Lo è rimasto (ritentiamo l’azzardo, pronti all’incasso di smentite) perché sembra d’intuire, in cenni di felpato solidarismo, un tot di spirito conflittuale verso la Meloni. Espresso con cautela/astuzia. Però espresso. Su tempi e modalità di spesa dei fondi Pnrr, sull’autonomia differenziata, sull’accettazione del Mes e ancóra-ancóra. Il tutto tramite sfurbito mix di toni bassi e medi, evitando di toccare i toni alti. Però facendo comprendere che se la barca non va come dovrebbe, beh, lui è pronto per il timone. Ci credano i sodali (anche i non sodali, eventualmente), ci credano gl’italiani.
Ecco, gl’italiani. Salvini ha lanciato la volata lunga alle elezioni europee del ‘24. Lì ci si conterà in una sfida proporzionale fuori degli schemi dell’attuale maggioranza-minoranza di Roma. Ciascuno per sé. E a giochi fatti, si vedrà quale seconda partita iniziare. Un po’, un po’ tanto, anche quello che pensa Giorgia, nel suo processo di trasformazione conservatrice. Possibile ogni soluzione: o avanti con questo esecutivo, o avanti con un rimpasto, o avanti con il ritorno alle urne nazionali.

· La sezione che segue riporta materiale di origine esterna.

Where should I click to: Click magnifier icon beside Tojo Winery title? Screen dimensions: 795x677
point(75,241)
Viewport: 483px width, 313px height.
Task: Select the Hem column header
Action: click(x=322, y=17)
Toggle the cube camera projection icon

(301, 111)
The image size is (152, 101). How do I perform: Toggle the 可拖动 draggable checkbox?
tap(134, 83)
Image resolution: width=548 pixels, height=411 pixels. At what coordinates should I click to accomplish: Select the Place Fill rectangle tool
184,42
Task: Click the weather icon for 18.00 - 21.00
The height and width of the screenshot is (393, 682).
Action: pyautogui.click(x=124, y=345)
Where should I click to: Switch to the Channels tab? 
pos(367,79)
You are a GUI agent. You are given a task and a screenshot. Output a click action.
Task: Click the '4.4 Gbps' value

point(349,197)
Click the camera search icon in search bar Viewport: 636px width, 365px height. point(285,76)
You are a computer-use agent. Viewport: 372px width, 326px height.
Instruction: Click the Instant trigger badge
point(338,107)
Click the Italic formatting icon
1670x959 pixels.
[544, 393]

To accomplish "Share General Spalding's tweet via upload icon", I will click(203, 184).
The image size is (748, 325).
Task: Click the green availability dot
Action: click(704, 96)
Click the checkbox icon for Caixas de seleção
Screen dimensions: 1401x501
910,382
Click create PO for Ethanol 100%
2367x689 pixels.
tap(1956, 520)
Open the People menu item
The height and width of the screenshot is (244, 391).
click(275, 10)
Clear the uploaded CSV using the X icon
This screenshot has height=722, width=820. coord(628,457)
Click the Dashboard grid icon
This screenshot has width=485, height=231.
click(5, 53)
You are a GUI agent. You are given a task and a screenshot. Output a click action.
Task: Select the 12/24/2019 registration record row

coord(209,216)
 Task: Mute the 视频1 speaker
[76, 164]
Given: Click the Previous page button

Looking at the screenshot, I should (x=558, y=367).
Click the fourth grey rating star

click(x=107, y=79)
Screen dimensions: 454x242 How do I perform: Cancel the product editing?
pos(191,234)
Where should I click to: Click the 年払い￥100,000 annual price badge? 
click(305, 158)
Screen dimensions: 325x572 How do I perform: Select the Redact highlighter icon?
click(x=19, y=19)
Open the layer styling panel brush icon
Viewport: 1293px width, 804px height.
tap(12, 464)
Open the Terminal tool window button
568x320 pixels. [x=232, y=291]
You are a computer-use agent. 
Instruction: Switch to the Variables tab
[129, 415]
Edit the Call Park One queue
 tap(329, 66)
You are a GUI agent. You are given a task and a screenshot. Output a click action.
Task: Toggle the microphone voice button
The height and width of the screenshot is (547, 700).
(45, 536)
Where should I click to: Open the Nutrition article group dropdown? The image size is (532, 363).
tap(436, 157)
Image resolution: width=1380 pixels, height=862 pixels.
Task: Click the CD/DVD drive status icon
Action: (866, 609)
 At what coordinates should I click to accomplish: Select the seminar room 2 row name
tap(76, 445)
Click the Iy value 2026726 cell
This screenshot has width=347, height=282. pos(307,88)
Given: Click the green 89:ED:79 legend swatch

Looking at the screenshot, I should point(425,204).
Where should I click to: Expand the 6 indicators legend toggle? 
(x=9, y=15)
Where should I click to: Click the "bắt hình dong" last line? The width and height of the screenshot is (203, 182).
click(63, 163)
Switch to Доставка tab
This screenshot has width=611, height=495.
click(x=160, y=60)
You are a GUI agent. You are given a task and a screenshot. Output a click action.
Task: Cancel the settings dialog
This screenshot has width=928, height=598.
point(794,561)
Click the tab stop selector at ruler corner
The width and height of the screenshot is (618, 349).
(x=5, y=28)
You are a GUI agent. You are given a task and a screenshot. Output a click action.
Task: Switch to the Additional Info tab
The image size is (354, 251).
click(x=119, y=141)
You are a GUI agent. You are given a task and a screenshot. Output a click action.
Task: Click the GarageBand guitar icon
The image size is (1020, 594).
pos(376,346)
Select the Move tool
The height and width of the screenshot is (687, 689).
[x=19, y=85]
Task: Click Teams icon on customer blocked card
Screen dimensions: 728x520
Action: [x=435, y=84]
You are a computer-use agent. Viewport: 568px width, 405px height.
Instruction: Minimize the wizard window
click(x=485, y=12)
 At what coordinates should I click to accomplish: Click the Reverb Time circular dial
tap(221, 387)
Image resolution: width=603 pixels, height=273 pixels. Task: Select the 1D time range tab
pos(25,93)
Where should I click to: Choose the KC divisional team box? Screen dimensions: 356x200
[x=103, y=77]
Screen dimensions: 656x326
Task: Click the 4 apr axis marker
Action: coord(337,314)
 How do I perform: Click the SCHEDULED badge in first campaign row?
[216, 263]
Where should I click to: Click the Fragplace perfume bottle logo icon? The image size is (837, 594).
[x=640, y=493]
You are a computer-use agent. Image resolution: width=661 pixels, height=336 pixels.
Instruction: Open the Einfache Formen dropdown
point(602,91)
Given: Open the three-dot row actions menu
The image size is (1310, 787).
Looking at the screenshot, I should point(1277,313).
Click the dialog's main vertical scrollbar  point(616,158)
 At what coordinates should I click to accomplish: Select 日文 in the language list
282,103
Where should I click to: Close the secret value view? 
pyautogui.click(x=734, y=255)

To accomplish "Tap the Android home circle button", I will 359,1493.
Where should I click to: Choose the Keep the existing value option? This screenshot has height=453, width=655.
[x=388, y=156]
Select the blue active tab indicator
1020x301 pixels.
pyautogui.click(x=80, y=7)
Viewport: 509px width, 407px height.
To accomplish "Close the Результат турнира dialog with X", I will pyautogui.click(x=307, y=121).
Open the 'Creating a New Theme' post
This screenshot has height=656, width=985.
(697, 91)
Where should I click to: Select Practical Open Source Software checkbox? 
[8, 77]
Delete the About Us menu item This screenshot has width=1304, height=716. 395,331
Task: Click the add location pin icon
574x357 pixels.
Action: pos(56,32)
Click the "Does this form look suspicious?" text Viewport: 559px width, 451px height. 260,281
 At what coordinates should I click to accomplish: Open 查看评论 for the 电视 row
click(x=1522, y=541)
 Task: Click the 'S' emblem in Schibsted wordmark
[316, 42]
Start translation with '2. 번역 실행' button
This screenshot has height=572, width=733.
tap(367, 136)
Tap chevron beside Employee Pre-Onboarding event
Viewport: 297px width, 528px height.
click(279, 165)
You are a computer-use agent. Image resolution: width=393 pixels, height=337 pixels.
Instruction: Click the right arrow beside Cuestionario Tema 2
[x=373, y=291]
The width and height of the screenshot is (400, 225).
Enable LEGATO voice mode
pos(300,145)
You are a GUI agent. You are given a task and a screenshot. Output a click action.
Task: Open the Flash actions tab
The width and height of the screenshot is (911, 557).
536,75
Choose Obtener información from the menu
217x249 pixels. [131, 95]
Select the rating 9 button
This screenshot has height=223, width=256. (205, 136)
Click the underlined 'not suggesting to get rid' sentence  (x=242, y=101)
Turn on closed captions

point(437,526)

Ma la volata sarà, appunto, lunga. E i rischi di bucare le gomme/finire fuori strada sono alti. Di qui i dubbi leghisti sulla strategia del Capitano, e in particolare le riserve di Giorgetti e dei molti che ne condividono il rimuginare. Sul Mes, per esempio, la sua opinione diverge dal convincimento del segretario. Idem su parecchio d’ulteriore. E poi: il ministro dell’Economia dirà sempre che l’ipotesi non lo interessa, ma che esista l’intento di piazzarlo l’anno venturo alla guida del pari dicastero nella Commissione Ue risulta assai più d’una voce. Per non raccontare della chiacchiera che, finendo la consultazione popolare in un certo modo, lo vorrebbe addirittura alla presidenza di Bruxelles.
Sic stantibus rebus, o stantibus in una maniera simile, il progetto Salvini di logoramento della Meloni appare d’attuazione ardita/difficoltosa, nonostante i meriti avocati a proposito di Codice della strada, Codice degli appalti, Ponte sullo Stretto. Esiste il pericolo d’ergersi a diciannovista-bis, ovvero d’incorrere in uno sfondone differente nella forma e però eguale nella sostanza all’impresa disastrosa che transitò l’estate gialloverde nell’autunno giallorosso. Non sempre il fuoco amico paga, talvolta innesca fuochi nemici che si rivelano letali.